EDF’s team in the Gulf of Mexico works on shaping fisheries policy in the Gulf of Mexico day in and day out, with a focus on conservation. What often gets lost in the conversation around managing fishery resources is the fact that these resources belong to everyone in the American public, including a 6th grader in Jackson, MS who may have never learned that she has a right to those resources just as much as anyone else. In reality, young people will be the biggest beneficiaries of conservation. Everyone’s Gulf is an effort to convey that message to the next generation, framed in the context of how their choices can impact the planet.

Key to the environmental impact lesson are Everyone’s Gulf partners Gulf WildTM and Mississippi Commercial Fisheries United (MSCFU). Gulf WildTM is the nation’s only seafood traceability program built “by fishermen for fishermen.” Created by the Gulf of Mexico Reef Fish Shareholders’ Alliance, Gulf WildTM requires participating fishermen to operate at a higher standard of accountability than the rest of the fleet, creating added value to their product. Gulf WildTM seafood (as its name suggests) is guaranteed wild, fresh, and local—hyper-local, in that it originates solely from the Gulf of Mexico. Each Gulf WildTM fish is tagged with an individual QR-coded tag, which consumers can use to learn about the fish they are enjoying, including the location it was caught, the captain and vessel that caught it, and the path it took to reach their plate. This unique traceability system will engage the next generation of seafood consumers at Blackburn by showing them a unique application of technology in their back yard.

MSCFU, an organization of Mississippi commercial fishermen that advocates for policies to sustain both the resources and the historically important Mississippi fishing industry, will bring a hyper-local taste of the state’s most iconic catch, shrimp, to the table. The U.S. shrimp fishery has made enormous strides in reducing and avoiding bycatch through technology and using best practices, and the catches are widely recognized as superior to foreign imports in both quality and environmental impact. The way fish are caught matters—this is a core take-home message of Everyone’s Gulf.
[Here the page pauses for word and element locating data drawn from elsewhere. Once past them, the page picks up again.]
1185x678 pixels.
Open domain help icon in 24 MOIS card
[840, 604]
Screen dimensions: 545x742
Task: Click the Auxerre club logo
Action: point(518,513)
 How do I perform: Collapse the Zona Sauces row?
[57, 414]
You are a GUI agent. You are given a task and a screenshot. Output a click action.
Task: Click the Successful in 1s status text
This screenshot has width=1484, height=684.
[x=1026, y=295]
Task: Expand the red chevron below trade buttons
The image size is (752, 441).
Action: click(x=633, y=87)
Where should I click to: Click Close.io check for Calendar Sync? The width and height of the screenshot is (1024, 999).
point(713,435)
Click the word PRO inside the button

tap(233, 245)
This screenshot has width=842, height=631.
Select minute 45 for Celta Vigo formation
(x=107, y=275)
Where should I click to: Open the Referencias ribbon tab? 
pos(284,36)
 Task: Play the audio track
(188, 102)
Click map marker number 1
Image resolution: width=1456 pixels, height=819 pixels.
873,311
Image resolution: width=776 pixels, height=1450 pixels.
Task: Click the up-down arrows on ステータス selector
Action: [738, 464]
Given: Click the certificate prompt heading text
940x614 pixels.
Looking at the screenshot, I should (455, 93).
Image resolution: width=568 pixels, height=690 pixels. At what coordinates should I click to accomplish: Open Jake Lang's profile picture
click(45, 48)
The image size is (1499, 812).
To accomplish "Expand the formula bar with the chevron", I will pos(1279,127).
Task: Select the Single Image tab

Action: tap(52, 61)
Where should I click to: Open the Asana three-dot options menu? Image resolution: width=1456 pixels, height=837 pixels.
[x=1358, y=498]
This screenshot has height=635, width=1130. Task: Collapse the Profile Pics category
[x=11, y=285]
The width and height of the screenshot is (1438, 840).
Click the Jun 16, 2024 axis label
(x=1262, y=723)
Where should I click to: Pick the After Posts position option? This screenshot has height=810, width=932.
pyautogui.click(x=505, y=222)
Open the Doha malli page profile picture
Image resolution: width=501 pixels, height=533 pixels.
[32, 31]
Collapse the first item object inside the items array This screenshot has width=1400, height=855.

The program also has the support of the Mississippi Hospitality and Restaurant Association, an industry group that takes pride in its Mississippi Seafood Trail and the state’s seafood heritage. The Mississippi Hospitality and Restaurant Association has worked closely with MSCFU and Chef Wallace to promote fresh, wild-caught seafood in the state.

But Everyone’s Gulf won’t end in the classroom. To really connect to fisheries, a person needs to get out on the water. Rounding out the in-class lessons and hands-on culinary preparation, Blackburn students and café staff will have the chance to venture out into the Gulf waters off Biloxi, MS with local fishing partner Silver Dollar Charters to catch fish of their own.

“You can fully absorb the fact that seafood comes from a living, changing population of fish when you actually see it come out of the water,” Captain Dustin Troschesett of Silver Dollar Charters notes. “We hope it will not only be a fun, unforgettable experience for the students, but will drive home the fact that although they are renewable, these resources are not infinite, and everyone has both a right and a responsibility to make sure they are managed responsibly for the future.”